• [How to complete this task]: Wherever "computer" occurs in the entries, copy the line that holds it.

• [Records for the task]:

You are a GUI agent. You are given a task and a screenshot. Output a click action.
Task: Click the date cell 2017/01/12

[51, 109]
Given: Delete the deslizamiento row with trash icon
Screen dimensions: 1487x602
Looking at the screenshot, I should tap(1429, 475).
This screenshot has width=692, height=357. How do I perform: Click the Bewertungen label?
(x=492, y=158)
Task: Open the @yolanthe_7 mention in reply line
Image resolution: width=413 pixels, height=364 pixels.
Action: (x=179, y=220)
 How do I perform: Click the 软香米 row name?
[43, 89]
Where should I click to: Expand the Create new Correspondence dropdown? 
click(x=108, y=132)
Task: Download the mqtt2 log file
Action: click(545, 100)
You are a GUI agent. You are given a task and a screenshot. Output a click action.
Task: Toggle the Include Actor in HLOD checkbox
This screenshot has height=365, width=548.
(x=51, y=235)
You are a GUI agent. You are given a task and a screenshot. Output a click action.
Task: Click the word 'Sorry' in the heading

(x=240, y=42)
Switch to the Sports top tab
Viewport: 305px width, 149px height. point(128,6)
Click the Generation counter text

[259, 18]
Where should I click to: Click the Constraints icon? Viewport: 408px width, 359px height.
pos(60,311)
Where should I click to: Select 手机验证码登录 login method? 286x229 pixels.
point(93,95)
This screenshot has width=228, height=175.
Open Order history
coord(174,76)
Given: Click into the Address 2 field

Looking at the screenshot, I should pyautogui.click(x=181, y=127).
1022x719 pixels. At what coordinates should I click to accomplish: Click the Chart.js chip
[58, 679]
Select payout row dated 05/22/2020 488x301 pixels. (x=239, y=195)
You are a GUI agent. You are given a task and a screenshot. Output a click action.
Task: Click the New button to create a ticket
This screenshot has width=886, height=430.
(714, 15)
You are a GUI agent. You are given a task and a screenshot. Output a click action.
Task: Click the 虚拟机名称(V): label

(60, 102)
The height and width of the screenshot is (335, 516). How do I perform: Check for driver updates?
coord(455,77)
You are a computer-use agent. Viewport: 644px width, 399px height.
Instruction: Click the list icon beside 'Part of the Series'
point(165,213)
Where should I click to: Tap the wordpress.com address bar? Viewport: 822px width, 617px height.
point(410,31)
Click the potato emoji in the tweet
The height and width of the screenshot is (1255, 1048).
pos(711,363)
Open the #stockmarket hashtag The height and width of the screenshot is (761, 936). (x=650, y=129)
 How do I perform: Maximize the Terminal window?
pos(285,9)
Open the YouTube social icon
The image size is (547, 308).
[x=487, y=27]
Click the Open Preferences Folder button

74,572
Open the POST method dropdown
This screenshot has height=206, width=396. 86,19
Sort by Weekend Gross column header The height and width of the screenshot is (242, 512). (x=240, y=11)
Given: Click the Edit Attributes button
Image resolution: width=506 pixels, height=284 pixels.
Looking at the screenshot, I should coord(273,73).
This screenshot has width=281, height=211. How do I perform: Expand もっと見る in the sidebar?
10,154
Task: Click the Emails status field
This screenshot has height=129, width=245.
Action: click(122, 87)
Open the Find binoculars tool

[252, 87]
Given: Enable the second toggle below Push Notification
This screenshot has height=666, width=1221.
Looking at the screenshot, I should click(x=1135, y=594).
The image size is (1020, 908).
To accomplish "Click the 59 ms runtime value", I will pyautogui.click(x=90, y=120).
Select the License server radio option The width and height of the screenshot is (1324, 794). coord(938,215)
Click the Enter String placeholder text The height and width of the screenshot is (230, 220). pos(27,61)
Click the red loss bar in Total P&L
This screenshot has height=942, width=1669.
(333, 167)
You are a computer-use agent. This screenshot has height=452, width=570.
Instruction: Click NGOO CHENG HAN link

• [Response to this task]:
You are a computer-use agent. Viewport: 644px width, 399px height.
You are a computer-use agent. This screenshot has height=452, width=570.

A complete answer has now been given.